Print version ISSN 0366-6913

Cerâmica vol.58 no.346 São Paulo Apri./June 2012

http://dx.doi.org/10.1590/S0366-69132012000200004 

Electrical and microstructural properties of microwave sintered SnO2-based varistors

 

Propriedades elétricas e microestruturais de varistores à base de SnO2 sinterizados por microondas

 

 

P. S. FurtadoI; M. M. OliveiraI; J. S. VasconcelosI; J. H. G. RangelI; E. LongoII; V. C de SousaIII

IIFMA-DAQ- PPGEM, Av. Getúlio Vargas 04, S. Luís, MA 65025-001. periclesft@ifma.edu.br, marcelo@ifma.edu.br, jomar@ifma.edu.br, hiltonrangel@ifma.edu.br
IICMDMC, LIEC, Instituto de Química, UNESP, C.P. 355, Araraquara, SP 14801-907, elson@iq.unesp.br
IIIDEMAT, Universidade Federal do Rio Grande do Sul - UFRGS, Campus do Vale, Av. Bento Gonçalves 9500, Setor 4, P. 74, 1º andar, S. 213, Porto Alegre, RS 91501-970, vania.sousa@ufrgs.br

 

 


ABSTRACT

An investigation was made of the microstructural and electrical properties of SnO2-based varistors microwave sintered at 1200 ºC, applying a heating rate of 120 ºC/min and treatment times of 10, 20, 30, 40, 50 and 60 min. The system used in this study was (98.95-X) %SnO2.1.0%CoO.0.05%Cr2O3.X%Ta2O5, where X corresponds to 0.05 and 0.065 mol%. Sintering was carried out in a domestic microwave oven (2.45 GHz) fitted for lab use. Silicon carbide was placed in a refractory vessel to form a heating chamber surrounding the sample holder. The pellets were examined by scanning electron microscopy, X-ray diffractometry, direct current measurements and impedance spectroscopy. The parameters of density, medium grain size, coefficient of nonlinearity, breakdown electrical field, leakage current, and height and width of the potential barrier were analyzed.

Keywords: microwave sintering, electrical properties, SnO2, varistors.


RESUMO

Foi feito um estudo das propriedades microestruturais e elétricas de varistores à base de SnO2, sinterizados por microondas a 1200 ºC, com uma taxa de aquecimento de 120 ºC/min e tempos de tratamento de 10, 20, 30, 40, 50 e 60 min. O sistema utilizado neste estudo foi de (98,95-X) %SnO2.1,0%CoO.0,05%Cr2O3.X%Ta2O5, onde X corresponde a 0,05 e 0,065 mol%. A sinterização foi feita em um forno de microondas doméstico (2,45 GHz), equipado para uso em laboratório. Carbeto de silício foi colocado em um recipiente refratário para formar uma câmara de aquecimento em torno do suporte da amostra. As amostras foram analisadas por microscopia eletrônica de varredura, difração de raios X, medições de corrente dc e espectroscopia de impedância. Os seguintes parâmetros foram analisados: densidade, tamanho médio de grão, coeficiente de não-linearidade, campo de rigidez dielétrica, corrente de fuga, e altura e largura da barreira de potencial.

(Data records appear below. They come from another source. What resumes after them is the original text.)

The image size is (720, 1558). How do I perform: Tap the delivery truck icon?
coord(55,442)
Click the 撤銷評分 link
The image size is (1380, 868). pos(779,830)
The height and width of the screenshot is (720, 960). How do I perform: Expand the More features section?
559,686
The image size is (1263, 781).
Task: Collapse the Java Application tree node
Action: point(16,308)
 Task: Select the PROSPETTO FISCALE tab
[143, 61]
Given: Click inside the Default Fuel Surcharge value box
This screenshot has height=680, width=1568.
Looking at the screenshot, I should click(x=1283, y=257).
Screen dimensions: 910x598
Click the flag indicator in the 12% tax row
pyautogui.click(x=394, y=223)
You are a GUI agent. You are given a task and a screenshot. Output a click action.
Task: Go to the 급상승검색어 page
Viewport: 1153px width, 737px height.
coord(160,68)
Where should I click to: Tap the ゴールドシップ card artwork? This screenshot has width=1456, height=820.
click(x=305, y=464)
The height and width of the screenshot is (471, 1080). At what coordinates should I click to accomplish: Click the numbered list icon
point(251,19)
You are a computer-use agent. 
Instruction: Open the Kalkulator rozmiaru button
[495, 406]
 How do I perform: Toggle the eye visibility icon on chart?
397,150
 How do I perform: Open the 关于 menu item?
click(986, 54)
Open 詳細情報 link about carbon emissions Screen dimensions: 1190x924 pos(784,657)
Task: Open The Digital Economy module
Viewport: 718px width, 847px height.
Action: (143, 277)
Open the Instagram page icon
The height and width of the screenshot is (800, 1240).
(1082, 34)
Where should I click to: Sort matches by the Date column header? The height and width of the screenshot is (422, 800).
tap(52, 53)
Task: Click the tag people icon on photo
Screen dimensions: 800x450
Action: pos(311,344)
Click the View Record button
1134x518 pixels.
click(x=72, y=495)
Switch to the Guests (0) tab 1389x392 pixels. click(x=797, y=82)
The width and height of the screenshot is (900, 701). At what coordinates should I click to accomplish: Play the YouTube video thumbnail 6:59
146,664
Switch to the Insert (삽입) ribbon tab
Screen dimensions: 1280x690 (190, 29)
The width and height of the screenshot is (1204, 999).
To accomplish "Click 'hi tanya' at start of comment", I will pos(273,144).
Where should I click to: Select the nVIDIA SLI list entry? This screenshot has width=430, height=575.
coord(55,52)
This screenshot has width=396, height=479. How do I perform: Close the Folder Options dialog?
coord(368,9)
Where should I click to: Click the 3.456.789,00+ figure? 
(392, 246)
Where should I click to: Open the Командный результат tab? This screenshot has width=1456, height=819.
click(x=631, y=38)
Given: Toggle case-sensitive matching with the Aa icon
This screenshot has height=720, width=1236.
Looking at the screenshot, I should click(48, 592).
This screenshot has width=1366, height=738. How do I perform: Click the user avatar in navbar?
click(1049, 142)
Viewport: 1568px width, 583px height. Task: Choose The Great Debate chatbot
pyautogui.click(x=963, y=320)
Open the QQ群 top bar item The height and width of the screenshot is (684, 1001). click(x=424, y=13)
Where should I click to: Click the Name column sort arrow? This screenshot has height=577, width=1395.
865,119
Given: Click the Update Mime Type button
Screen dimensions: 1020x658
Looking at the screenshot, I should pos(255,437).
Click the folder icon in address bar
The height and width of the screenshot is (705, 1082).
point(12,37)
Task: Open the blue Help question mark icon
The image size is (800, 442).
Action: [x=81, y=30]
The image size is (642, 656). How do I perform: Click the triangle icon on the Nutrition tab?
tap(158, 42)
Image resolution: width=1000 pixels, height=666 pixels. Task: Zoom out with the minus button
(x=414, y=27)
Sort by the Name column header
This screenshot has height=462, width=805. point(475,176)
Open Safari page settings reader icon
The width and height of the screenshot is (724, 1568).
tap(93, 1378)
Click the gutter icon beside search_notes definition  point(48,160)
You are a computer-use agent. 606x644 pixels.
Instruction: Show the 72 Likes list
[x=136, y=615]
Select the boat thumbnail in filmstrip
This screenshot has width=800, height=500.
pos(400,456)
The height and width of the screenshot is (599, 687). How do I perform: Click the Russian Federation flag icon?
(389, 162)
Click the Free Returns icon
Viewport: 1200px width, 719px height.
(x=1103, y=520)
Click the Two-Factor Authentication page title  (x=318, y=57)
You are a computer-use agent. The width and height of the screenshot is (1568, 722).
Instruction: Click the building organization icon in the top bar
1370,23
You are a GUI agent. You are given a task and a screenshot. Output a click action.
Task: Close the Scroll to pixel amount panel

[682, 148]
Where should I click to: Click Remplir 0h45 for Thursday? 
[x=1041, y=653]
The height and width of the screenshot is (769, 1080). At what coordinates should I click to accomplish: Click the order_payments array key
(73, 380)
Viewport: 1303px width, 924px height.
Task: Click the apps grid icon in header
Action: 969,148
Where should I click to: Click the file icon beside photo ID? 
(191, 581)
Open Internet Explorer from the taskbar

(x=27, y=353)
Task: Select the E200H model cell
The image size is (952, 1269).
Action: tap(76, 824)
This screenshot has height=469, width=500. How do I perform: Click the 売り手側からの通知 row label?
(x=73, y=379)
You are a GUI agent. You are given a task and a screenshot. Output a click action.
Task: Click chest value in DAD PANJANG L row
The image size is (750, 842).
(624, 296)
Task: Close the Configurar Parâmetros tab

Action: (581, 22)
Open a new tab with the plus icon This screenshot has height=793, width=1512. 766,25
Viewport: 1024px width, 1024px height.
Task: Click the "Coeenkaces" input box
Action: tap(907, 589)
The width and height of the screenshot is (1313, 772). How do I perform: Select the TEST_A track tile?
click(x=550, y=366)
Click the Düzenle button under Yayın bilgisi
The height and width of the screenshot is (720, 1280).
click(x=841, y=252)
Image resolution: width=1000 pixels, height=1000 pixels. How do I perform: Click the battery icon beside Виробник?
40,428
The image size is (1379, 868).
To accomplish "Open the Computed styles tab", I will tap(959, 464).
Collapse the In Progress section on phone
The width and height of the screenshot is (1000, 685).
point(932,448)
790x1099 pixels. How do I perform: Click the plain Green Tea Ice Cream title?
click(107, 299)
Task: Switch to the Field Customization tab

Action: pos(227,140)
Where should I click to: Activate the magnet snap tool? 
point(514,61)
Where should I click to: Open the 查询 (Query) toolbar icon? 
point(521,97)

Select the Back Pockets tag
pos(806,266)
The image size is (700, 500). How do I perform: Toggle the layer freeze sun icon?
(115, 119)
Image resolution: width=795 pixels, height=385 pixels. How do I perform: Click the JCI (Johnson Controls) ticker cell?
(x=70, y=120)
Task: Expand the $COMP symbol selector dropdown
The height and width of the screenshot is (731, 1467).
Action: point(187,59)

Palavras-chave: sinterização por microondas, propriedades elétricas, SnO2, varistores.


 

 

INTRODUCTION

The addition of different dopants to varistor systems, especially SnO2-based, has strongly influenced the nonlinear properties which are responsible for the varistor behavior of these ceramic devices, altering defects in the conduction barrier and in their working voltage, which is associated to the breakdown electrical field [1-4]. A review of the effect of donor metals on the electrical and microstructural properties of SnO2-based ceramic varistors was done and it was found that some of these oxides, such as Cr2O3 and La2O3, significantly improve the electrical properties of varistors while others, such as Bi2O3 and Er2O3, for instance, do not have this effect [5]. The evolution of the varistor performance has also been attributed to oxygen species produced by the reaction with these dopants. Other ways to improve these properties is by working with process parameters, one of which is the treatment time at sintering temperature. One of the sintering techniques that have been studied is microwave-assisted sintering. This technique involves rapid heating of the sample, followed by sintering at a high temperature in a short period of time, and may culminate in products with higher density and smaller grain size than those obtained by conventional sintering [6]. An important aspect of microwave heating is the direct absorption of energy by the material to be heated, unlike heating by convection, whereby energy is transferred slowly from the reaction vessel to the sample. Thus, microwave heating is selective and will depend mainly on the dielectric constant and the relaxation frequency of the material [7]. Microwave sintering of ZnO-based electronic ceramics has been investigated and shown satisfactory results when compared to the conventional method, with high heating rates, lower sintering temperatures, shorter times, and hence, lower energy consumption [8-10].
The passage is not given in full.